[Saved data entries]
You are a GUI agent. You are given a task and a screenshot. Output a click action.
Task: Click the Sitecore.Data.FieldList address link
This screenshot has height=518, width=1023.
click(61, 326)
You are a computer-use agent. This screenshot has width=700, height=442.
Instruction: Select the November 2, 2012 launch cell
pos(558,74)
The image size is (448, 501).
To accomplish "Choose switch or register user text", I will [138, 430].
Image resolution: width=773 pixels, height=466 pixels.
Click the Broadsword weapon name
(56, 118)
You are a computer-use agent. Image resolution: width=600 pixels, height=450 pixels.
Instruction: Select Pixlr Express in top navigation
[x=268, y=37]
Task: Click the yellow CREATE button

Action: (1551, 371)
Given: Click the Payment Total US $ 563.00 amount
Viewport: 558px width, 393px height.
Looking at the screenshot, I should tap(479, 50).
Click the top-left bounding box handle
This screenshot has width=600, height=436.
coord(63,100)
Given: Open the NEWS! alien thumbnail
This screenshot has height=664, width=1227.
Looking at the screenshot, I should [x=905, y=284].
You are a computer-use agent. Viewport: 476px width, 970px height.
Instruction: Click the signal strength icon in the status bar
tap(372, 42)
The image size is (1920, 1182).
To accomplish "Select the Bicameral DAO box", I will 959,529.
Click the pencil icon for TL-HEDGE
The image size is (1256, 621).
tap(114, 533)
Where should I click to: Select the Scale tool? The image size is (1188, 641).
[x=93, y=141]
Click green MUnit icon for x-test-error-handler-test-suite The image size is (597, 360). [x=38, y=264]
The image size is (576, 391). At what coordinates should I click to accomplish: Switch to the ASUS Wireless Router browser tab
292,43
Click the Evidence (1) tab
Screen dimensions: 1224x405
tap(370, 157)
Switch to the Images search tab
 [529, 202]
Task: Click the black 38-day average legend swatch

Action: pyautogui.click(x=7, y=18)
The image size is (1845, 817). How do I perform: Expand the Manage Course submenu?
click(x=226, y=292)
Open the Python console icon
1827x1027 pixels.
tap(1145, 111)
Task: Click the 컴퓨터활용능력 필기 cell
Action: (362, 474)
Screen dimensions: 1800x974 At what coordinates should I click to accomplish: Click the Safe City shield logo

● **ASSIGNED TASK**:
Retype all of the records so that every line matches the original exactly.

● **WRITTEN REPLY**:
You are a GUI agent. You are given a task and a screenshot. Output a click action.
Task: Click the Sitecore.Data.FieldList address link
This screenshot has height=518, width=1023.
click(61, 326)
You are a computer-use agent. This screenshot has width=700, height=442.
Instruction: Select the November 2, 2012 launch cell
pos(558,74)
The image size is (448, 501).
To accomplish "Choose switch or register user text", I will [138, 430].
Image resolution: width=773 pixels, height=466 pixels.
Click the Broadsword weapon name
(56, 118)
You are a computer-use agent. Image resolution: width=600 pixels, height=450 pixels.
Instruction: Select Pixlr Express in top navigation
[x=268, y=37]
Task: Click the yellow CREATE button

Action: (1551, 371)
Given: Click the Payment Total US $ 563.00 amount
Viewport: 558px width, 393px height.
Looking at the screenshot, I should tap(479, 50).
Click the top-left bounding box handle
This screenshot has width=600, height=436.
coord(63,100)
Given: Open the NEWS! alien thumbnail
This screenshot has height=664, width=1227.
Looking at the screenshot, I should [x=905, y=284].
You are a computer-use agent. Viewport: 476px width, 970px height.
Instruction: Click the signal strength icon in the status bar
tap(372, 42)
The image size is (1920, 1182).
To accomplish "Select the Bicameral DAO box", I will 959,529.
Click the pencil icon for TL-HEDGE
The image size is (1256, 621).
tap(114, 533)
Where should I click to: Select the Scale tool? The image size is (1188, 641).
[x=93, y=141]
Click green MUnit icon for x-test-error-handler-test-suite The image size is (597, 360). [x=38, y=264]
The image size is (576, 391). At what coordinates should I click to accomplish: Switch to the ASUS Wireless Router browser tab
292,43
Click the Evidence (1) tab
Screen dimensions: 1224x405
tap(370, 157)
Switch to the Images search tab
 [529, 202]
Task: Click the black 38-day average legend swatch

Action: pyautogui.click(x=7, y=18)
The image size is (1845, 817). How do I perform: Expand the Manage Course submenu?
click(x=226, y=292)
Open the Python console icon
1827x1027 pixels.
tap(1145, 111)
Task: Click the 컴퓨터활용능력 필기 cell
Action: (362, 474)
Screen dimensions: 1800x974 At what coordinates should I click to accomplish: Click the Safe City shield logo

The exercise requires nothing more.